Goal: Turn dates from Karrow's index that are imprecise in some way and turn them into a range

In [None]:
import pandas as pd
import numpy as np
import logging

# Set up logging
logging.basicConfig(level=logging.INFO)

In [None]:
# load in the file from Index to Place and Date combined with mapmaker's names
index_with_mapmakers = pd.read_csv('../outputs/index_to_place_and_date_and_mapmaker_names.csv')
index_with_mapmakers

In [None]:
# add empty columns for estimates of earliest and latest dates for map publication
index_with_mapmakers['earliest_date_estimate'] = np.nan
index_with_mapmakers['latest_date_estimate'] = np.nan
index_with_mapmakers

In [None]:
# iterate through the rows of the pandas dataframe and fill in the easier date estimates
# NOTE: in general, iterating through rows is poor practice in pandas, but in this case it makes the code easier, and the data set is small, so I'm not worried about performance.

total_data_count = len(index_with_mapmakers)

for index, row in index_with_mapmakers.iterrows():
    # get the date string
    date = row['date']

    # if the date is an integer (ie single year) between 1400 and 1900, then we can use it as the earliest and latest date estimate
    if date.isnumeric() and int(date) >= 1400 and int(date) <= 1900:
        index_with_mapmakers.at[index, 'earliest_date_estimate'] = int(date)
        index_with_mapmakers.at[index, 'latest_date_estimate'] = int(date)

# report out the number of single year dates that we found
single_year_dates_count = index_with_mapmakers['earliest_date_estimate'].notnull().sum()

logging.info(f'Found {single_year_dates_count} single year dates out of {total_data_count} total data points')
    
logging.info(f"Value that should be empty or NaN or not a number: {index_with_mapmakers['earliest_date_estimate'].iloc[2318]}")
index_with_mapmakers

In [None]:
# Now, fill in the straightforward ranges

for index, row in index_with_mapmakers.iterrows():
    # get the date string
    date = row['date']

    # if the date is a range, then we can use it as the earliest and latest date estimate
    if '-' in date:
        # split the date range
        date_range = date.split('-')
        earliest_date = date_range[0]
        latest_date = date_range[1]

        # if the earliest date is a single year, then we can use it as the earliest date estimate
        if earliest_date.isnumeric() and int(earliest_date) >= 1400 and int(earliest_date) <= 1900:
            index_with_mapmakers.at[index, 'earliest_date_estimate'] = int(earliest_date)

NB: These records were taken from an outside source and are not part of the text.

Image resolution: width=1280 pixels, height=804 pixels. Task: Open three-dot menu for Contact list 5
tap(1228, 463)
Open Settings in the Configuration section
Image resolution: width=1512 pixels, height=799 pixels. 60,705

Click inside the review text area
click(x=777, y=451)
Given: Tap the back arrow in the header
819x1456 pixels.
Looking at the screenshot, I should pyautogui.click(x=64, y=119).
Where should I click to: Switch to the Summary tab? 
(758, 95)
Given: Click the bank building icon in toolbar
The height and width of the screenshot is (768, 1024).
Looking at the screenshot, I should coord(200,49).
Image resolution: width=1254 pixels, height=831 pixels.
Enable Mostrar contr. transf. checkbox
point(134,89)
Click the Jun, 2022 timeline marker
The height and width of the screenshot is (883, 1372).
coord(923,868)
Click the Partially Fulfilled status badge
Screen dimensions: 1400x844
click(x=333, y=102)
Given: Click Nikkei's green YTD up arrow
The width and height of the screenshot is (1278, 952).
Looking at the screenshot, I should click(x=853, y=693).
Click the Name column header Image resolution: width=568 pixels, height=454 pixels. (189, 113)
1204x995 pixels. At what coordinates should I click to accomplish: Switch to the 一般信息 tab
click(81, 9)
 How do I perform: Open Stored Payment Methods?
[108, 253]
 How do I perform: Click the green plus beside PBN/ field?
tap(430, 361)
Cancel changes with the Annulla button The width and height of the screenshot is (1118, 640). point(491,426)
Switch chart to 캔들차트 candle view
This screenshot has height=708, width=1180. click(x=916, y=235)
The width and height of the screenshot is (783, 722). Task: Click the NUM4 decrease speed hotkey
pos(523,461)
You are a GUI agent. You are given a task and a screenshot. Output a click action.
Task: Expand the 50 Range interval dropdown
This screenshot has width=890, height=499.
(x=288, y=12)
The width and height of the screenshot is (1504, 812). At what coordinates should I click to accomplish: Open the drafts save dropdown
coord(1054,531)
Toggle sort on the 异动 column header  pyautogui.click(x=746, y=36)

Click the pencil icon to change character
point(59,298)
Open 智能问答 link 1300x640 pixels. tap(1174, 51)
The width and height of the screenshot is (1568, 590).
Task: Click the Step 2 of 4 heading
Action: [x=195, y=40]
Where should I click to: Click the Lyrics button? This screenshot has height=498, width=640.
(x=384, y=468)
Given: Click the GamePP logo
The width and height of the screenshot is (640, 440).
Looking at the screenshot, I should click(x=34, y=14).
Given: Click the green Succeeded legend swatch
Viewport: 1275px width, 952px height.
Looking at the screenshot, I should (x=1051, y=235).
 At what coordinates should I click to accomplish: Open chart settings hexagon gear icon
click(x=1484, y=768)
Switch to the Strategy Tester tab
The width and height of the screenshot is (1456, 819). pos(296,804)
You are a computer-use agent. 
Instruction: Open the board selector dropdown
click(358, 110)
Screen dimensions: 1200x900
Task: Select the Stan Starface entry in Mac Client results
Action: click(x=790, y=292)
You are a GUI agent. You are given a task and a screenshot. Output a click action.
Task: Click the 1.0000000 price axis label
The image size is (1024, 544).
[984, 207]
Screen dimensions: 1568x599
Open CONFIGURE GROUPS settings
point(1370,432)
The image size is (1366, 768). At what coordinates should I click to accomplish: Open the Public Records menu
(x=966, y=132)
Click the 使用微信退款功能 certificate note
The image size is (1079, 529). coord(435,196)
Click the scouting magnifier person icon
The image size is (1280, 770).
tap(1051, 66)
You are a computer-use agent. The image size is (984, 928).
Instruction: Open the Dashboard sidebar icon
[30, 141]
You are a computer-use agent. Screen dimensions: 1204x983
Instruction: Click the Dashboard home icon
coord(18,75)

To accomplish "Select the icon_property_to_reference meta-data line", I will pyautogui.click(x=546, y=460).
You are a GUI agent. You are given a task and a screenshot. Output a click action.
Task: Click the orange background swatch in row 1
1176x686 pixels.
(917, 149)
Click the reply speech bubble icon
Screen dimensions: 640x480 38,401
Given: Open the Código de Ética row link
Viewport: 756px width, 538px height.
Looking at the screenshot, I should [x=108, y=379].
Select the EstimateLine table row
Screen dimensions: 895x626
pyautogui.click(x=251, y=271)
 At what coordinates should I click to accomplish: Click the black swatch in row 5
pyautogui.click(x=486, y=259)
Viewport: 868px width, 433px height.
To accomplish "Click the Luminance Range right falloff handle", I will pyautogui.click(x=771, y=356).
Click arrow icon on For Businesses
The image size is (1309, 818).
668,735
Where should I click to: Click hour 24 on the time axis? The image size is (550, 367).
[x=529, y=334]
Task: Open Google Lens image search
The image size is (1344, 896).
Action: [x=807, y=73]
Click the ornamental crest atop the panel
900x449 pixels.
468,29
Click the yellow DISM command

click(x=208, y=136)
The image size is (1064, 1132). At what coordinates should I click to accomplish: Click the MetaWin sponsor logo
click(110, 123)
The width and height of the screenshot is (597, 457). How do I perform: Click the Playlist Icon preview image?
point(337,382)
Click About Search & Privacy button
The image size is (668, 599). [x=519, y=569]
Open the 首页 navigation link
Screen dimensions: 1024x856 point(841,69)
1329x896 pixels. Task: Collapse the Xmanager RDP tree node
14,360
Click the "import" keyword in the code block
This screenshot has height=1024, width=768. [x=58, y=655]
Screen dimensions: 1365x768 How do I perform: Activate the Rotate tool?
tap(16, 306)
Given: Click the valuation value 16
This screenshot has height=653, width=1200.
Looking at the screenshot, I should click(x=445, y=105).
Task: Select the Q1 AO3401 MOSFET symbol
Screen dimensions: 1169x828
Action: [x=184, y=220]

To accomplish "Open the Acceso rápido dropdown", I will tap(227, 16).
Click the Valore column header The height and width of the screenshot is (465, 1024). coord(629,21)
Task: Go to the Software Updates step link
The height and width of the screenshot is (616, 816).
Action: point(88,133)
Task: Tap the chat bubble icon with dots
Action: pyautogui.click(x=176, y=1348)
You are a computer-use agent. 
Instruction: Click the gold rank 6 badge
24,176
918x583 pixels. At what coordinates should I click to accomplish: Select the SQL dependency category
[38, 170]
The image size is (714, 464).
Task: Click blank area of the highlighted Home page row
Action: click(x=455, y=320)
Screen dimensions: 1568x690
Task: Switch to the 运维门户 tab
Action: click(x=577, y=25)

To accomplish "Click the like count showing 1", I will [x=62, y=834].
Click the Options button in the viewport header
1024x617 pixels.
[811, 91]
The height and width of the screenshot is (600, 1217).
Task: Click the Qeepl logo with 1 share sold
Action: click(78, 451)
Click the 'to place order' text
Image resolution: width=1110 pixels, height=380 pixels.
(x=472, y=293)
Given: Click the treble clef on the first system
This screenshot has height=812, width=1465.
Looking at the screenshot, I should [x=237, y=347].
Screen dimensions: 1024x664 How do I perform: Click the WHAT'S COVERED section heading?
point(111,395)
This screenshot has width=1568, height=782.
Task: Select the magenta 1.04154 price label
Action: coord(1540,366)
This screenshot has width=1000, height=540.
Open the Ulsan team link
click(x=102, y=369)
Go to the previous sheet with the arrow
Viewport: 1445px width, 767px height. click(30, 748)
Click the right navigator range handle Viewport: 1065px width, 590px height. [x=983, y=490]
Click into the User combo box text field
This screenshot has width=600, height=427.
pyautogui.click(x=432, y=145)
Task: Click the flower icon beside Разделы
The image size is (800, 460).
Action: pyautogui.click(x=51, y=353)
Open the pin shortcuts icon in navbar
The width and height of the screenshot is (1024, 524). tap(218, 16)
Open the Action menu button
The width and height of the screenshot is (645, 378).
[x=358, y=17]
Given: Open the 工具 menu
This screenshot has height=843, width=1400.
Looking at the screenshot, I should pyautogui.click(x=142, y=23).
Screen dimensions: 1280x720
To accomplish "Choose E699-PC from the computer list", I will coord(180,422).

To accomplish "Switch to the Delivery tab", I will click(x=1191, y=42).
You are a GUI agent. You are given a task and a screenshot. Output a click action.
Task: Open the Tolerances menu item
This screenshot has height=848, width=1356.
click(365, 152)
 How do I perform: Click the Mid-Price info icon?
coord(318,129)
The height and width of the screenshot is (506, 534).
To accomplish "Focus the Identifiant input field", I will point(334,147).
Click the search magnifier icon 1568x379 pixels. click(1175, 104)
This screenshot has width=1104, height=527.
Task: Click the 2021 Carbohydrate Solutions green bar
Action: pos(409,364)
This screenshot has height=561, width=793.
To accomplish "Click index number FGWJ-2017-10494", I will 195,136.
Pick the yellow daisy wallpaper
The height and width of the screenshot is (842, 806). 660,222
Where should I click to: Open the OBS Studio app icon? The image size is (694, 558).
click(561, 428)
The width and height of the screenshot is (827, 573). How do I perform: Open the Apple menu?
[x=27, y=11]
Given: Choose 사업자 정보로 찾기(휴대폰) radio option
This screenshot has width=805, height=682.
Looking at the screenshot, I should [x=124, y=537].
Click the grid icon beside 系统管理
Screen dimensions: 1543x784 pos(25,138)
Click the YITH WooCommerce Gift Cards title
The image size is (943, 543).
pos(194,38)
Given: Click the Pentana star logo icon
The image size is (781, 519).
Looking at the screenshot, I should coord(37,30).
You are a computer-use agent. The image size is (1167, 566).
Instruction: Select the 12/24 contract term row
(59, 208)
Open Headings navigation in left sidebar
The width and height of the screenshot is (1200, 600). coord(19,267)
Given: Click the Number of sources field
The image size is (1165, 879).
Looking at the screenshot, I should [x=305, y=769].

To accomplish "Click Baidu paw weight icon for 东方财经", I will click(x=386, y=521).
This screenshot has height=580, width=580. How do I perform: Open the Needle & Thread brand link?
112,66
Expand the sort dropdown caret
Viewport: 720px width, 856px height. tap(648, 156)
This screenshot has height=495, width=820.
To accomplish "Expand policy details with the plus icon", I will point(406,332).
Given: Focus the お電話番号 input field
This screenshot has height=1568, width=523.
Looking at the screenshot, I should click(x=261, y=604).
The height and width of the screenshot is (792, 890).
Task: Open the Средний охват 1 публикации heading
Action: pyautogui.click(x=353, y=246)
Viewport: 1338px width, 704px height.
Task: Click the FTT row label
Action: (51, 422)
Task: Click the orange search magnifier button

            # Karrow generally used abbreviations for the second half of the date range, so we need to convert them to full years
            if latest_date.isnumeric():
                if int(latest_date) < 10:
                    # if it's a single digit, replace the final digit of the earliest date with the single digit
                    index_with_mapmakers.at[index, 'latest_date_estimate'] = int(str(earliest_date)[:-1] + latest_date)
                elif int(latest_date) < 100:
                    # if it's a double digit, replace the final two digits of the earliest date with the double digit
                    index_with_mapmakers.at[index, 'latest_date_estimate'] = int(str(earliest_date)[:-2] + latest_date)
                elif int(latest_date) < 1000:
                    # if it's a triple digit, replace the final three digits of the earliest date with the triple digit
                    # this would look really weird, and I don't think Karrow actually did this
                    index_with_mapmakers.at[index, 'latest_date_estimate'] = int(str(earliest_date)[:-3] + latest_date)
                elif int(latest_date) > int(earliest_date):
                    # if it's a full year, then we can use it as the latest date estimate
                    index_with_mapmakers.at[index, 'latest_date_estimate'] = int(latest_date)
                else:
                    # if it's a full year, but it's less than the earliest date, then it's probably a typo
                    logging.warning(f"Latest date is less than earliest date: {earliest_date} - {latest_date}")
            else:
                # if the latest date is not a number (but the earliest date was a number), then it's probably a typo
                logging.warning(f"Latest date is not a number: {earliest_date} - {latest_date}")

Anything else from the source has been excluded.